UE Fundamentals of Data Processing and Distributed Knowledge

Degrees incorporating this pedagocial element :

Description

Modern computing increasingly takes advantage of large amounts of distributed data and knowledge. This is grounded on theoretical principles borrowing to several fields of computer science such as programming languages, data bases, structured documentation, logic and artificial intelligence. The goal of this course is to present some of them, the problems that they solve and those that they uncover. The course considers two perspectives on data and knowledge: interpretation (what they mean), analysis (what they reveal) and processing (how can they be traversed efficiently and transformed safely).

The course offers a semantic perspective on distributed knowledge. Distributed knowledge may come from data sources using different ontologies on the semantic web, autonomous software agents learning knowledge or social robots interacting with different interlocutors. The course adopts a synthetic view on these. It first presents principles of the semantics of knowledge representation (RDF, OWL). Ontology alignments are then introduced to reduce the heterogeneity between distributed knowledge and their exploitation for answering federated queries is presented. A practical way for cooperating agents to evolve their knowledge is cultural knowledge evolution that is then illustrated. Finally, the course defines dynamic epistemic logics as a way to model the communication of knowledge and beliefs.

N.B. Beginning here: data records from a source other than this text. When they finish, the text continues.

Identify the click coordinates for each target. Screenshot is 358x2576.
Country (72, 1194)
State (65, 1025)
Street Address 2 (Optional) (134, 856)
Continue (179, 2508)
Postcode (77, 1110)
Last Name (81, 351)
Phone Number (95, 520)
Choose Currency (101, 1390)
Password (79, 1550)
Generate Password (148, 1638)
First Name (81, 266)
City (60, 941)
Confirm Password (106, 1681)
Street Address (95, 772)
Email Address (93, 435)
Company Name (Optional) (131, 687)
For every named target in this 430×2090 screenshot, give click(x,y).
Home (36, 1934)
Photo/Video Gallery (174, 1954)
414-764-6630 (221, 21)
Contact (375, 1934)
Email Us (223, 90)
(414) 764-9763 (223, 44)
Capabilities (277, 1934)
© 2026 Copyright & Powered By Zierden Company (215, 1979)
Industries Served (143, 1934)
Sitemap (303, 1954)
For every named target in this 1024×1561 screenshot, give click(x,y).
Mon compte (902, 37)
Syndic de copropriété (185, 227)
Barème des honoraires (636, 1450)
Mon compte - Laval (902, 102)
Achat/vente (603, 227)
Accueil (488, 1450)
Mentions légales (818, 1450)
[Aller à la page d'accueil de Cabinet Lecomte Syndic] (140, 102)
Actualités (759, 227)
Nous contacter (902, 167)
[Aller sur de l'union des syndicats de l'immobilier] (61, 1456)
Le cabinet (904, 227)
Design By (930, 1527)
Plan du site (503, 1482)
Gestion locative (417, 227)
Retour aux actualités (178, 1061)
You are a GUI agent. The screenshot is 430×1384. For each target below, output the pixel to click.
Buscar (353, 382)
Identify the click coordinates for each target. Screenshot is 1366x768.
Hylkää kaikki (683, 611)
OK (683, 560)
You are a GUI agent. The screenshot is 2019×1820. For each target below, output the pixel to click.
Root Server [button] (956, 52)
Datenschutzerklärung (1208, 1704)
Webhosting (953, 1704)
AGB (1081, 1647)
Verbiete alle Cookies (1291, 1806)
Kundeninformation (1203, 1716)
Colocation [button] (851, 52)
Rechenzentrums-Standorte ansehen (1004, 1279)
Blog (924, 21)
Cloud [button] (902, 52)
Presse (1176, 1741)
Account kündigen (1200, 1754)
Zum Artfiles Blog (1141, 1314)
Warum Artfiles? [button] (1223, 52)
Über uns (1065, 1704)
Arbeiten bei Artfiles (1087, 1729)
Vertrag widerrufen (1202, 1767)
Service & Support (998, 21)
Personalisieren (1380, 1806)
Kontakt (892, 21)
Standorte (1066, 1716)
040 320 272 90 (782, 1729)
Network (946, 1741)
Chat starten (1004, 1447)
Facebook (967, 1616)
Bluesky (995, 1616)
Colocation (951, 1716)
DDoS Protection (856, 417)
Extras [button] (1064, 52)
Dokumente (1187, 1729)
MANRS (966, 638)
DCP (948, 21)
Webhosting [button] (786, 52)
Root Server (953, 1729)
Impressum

The course also introduces a perspective on programming language foundations, algorithms and tools for processing structured information, and in particular tree-shaped data. It consists in an introduction to relevant theoretical tools with an application to NoSQL (not only SQL) and XML technologies in particular. Theories and algorithmic toolboxes such as fundamentals of tree automata and tree logics are introduced, with applications to practical problems found for extracting information. Applications include efficient query evaluation, memory-efficient validation of document streams, robust type-safe processing of documents, static analysis of expressive queries, and static type-checking of programs manipulating structured information. The course also aims at presenting challenges, important results, and open issues in the area.

Recommended prerequisite

Ability to logical reasoning (logic knowledge may help) Some knowledge on discrete mathematics (tree, graphs)